Abstract 955: Long-term gemcitabine treatment reshapes the pancreatic tumor microenvironment and sensitizes murine carcinoma to combination immunotherapy

Abstract

Abstract Pancreatic ductal adenocarcinoma (PDAC) is a leading cause of cancer-related death with a median survival time of 6-12 months. As most patients present with disseminated disease, the majority are offered palliative chemotherapy. With no approved treatment modalities for patients who progress on chemotherapy, we explored the effects of long-term Gemcitabine on the tumor microenvironment in order to identify potential therapeutic options in chemo-refractory PDAC. Using a combination of mouse models, patient-derived xenografts, primary and established cell lines, we first evaluated chemotherapy-induced alterations in the tumor secretome and immune surface proteins by high throughput proteomic arrays. In addition to enhancing antigen presentation and immune checkpoint expression, Gemcitabine consistently increased the synthesis of CCL/CXCL chemokines and TGFβ-associated signals. These secreted factors altered the composition of the tumor stroma, conferring Gemcitabine-resistance to cancer-associated fibroblasts in vitroand further enhancingTGFβ1 biosynthesis. We therefore combined Gemcitabine with anti-PD-1 in transgenic models of murine PDAC, which failed to alter disease course unless mice also underwent genetic or pharmacologic ablation of TGFβ signaling. In the setting of TGFβ signal deficiency, Gemcitabine and anti-PD-1 led to a robust CD8+ T-cell response and decrease in tumor burden, markedly enhancing overall survival. These results suggest that Gemcitabine may prime PDAC tumors for immune checkpoint inhibition by enhancing antigen presentation, but requires the inhibition of an immunosuppressive cytokine barrier. Given the current lack of third line treatment options, this approach warrants consideration in the clinical management of Gemcitabine-refractory PDAC. Citation Format: Daniel R. Principe, Matthew Narbutis, Sandeep Kumar, Alex Park, Navin Viswakarma, Matthew J. Dorman, Suneel D. Kamath, Paul Grippo, Melissa L. Fishel, Rosa F. Hwang, Dinesh Thummuri, Patrick W. Underwood, Hidayatullah G. Munshi, Jose G. Trevino, Ajay Rana.

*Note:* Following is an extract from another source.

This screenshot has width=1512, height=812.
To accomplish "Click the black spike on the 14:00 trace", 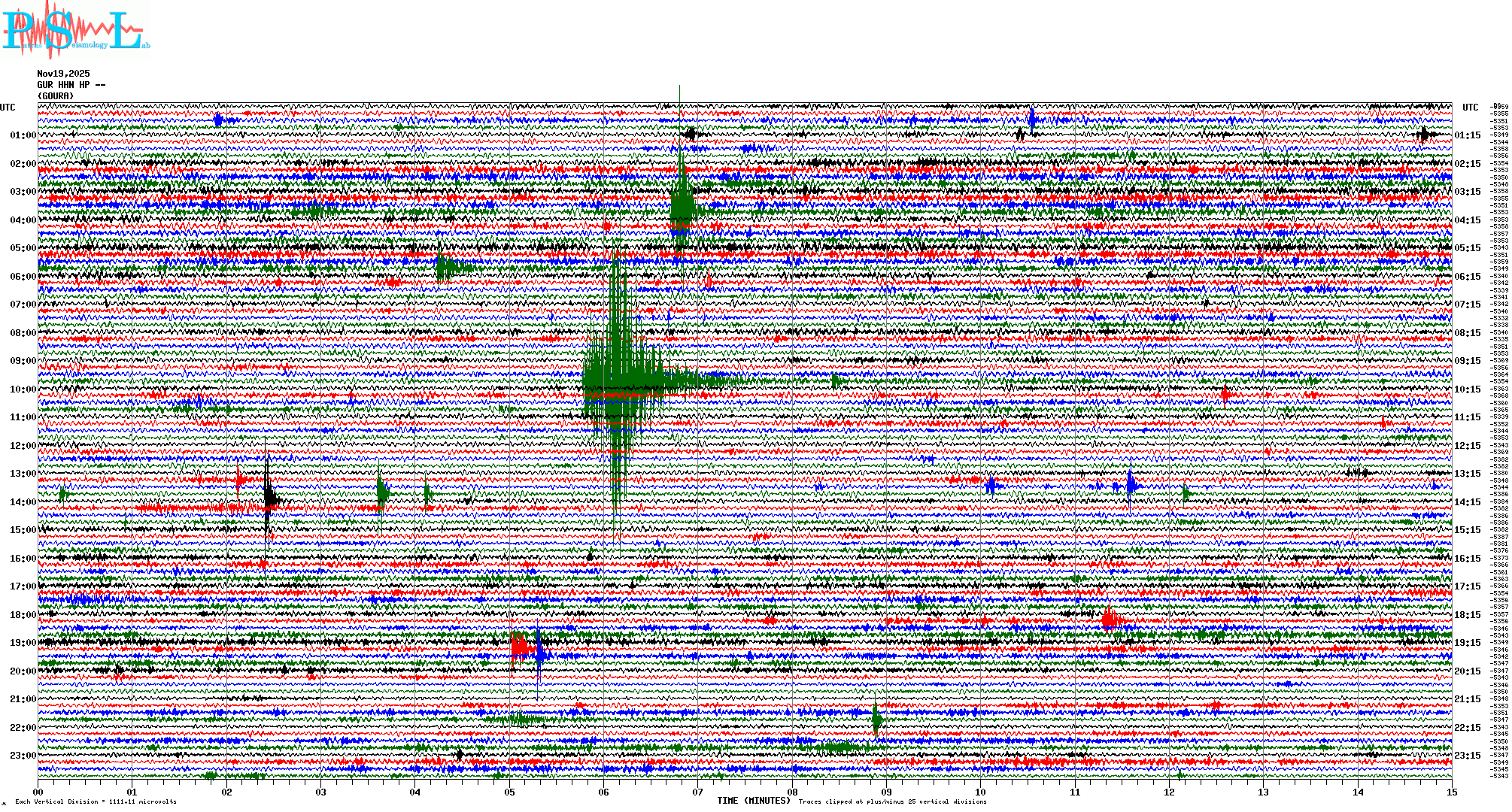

Long-term gemcitabine treatment reshapes the pancreatic tumor microenvironment and sensitizes murine carcinoma to combination immunotherapy [abstract]. In: Proceedings of the Annual Meeting of the American Association for Cancer Research 2020; 2020 Apr 27-28 and Jun 22-24. Philadelphia (PA): AACR; Cancer Res 2020;80(16 Suppl):Abstract nr 955.